● **Data listing**
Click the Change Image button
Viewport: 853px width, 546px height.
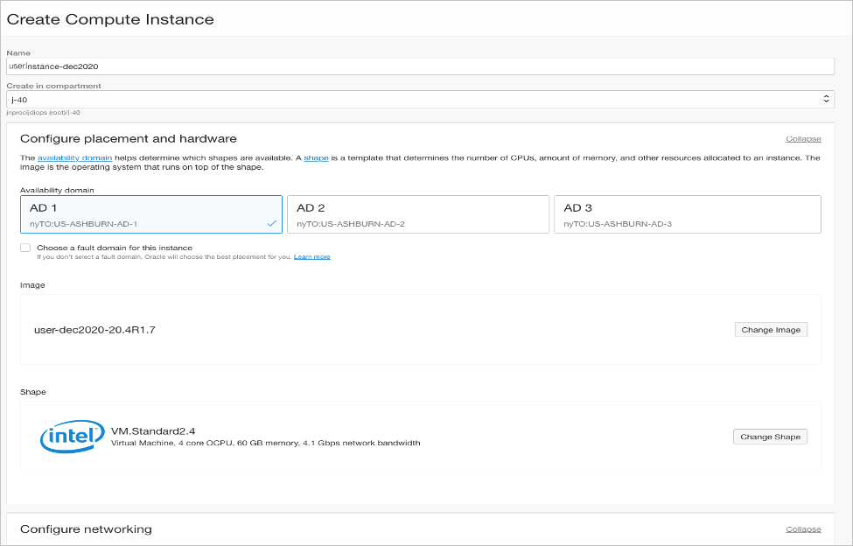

==

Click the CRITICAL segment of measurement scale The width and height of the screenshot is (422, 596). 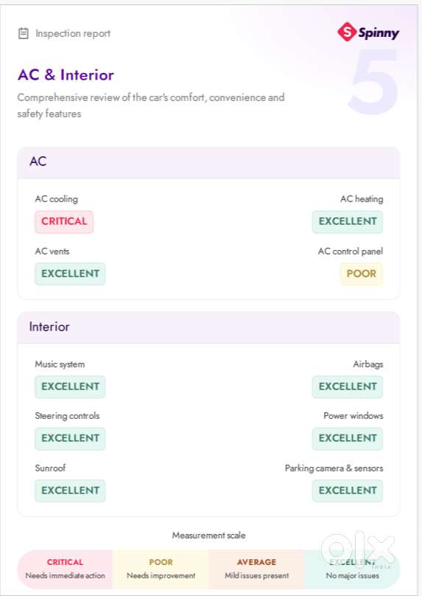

* * *

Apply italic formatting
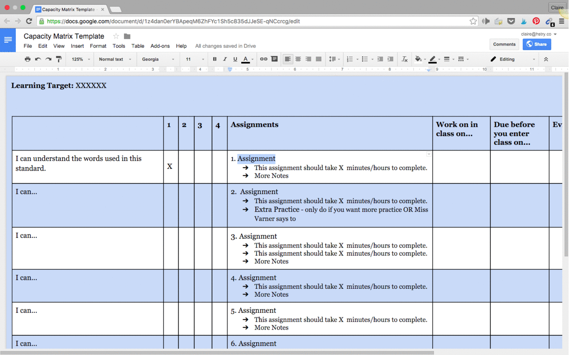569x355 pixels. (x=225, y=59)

● **Task objective**
The reply should hold only the lines of the listing above starting at the line containing "Click the Change Image button" and ending at the line containing "Viewport: 853px width, 546px height.", exactly as written.

● **Task result**
Click the Change Image button
Viewport: 853px width, 546px height.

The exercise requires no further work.